Work instruction: Would you give again, exactly, the lines running from the line with "Image resolution: width=477" to the end of the data below, both included?

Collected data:
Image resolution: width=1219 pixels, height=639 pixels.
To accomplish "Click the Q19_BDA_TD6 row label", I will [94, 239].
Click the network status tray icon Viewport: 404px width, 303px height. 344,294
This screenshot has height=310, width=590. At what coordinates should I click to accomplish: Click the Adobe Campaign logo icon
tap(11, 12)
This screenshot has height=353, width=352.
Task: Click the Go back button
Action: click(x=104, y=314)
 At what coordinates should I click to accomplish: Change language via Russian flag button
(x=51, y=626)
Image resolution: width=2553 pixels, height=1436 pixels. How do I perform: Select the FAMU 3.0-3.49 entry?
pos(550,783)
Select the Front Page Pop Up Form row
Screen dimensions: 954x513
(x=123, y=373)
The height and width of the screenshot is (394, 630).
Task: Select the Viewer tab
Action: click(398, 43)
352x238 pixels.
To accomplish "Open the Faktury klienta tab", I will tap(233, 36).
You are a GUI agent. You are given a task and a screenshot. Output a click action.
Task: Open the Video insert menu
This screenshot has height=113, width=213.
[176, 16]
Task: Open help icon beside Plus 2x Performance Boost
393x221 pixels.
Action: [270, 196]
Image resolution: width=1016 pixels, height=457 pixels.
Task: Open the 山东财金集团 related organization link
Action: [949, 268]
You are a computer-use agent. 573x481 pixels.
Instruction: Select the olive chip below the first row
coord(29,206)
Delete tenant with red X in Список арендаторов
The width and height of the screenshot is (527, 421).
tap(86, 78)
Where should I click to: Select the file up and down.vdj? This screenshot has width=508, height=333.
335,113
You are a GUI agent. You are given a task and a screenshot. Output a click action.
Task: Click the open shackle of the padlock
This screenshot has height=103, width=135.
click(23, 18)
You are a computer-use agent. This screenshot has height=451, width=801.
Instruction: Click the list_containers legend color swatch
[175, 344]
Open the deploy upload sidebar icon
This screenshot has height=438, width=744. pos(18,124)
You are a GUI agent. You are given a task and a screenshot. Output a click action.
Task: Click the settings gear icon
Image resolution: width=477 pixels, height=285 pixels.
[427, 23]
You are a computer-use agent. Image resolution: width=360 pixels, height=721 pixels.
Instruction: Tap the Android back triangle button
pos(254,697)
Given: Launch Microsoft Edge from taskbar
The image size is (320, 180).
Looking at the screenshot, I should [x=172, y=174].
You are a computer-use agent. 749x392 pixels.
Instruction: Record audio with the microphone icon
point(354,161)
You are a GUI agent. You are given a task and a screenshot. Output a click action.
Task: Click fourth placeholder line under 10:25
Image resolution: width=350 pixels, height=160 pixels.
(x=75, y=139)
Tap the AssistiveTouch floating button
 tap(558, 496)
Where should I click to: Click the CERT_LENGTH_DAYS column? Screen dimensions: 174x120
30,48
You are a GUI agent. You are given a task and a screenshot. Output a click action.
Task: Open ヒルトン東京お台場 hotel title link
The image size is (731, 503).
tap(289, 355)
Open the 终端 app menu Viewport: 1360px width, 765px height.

Answer to the exercise:
Image resolution: width=477 pixels, height=285 pixels.
[427, 23]
You are a computer-use agent. Image resolution: width=360 pixels, height=721 pixels.
Instruction: Tap the Android back triangle button
pos(254,697)
Given: Launch Microsoft Edge from taskbar
The image size is (320, 180).
Looking at the screenshot, I should [x=172, y=174].
You are a computer-use agent. 749x392 pixels.
Instruction: Record audio with the microphone icon
point(354,161)
You are a GUI agent. You are given a task and a screenshot. Output a click action.
Task: Click fourth placeholder line under 10:25
Image resolution: width=350 pixels, height=160 pixels.
(x=75, y=139)
Tap the AssistiveTouch floating button
 tap(558, 496)
Where should I click to: Click the CERT_LENGTH_DAYS column? Screen dimensions: 174x120
30,48
You are a GUI agent. You are given a task and a screenshot. Output a click action.
Task: Open ヒルトン東京お台場 hotel title link
The image size is (731, 503).
tap(289, 355)
Open the 终端 app menu Viewport: 1360px width, 765px height.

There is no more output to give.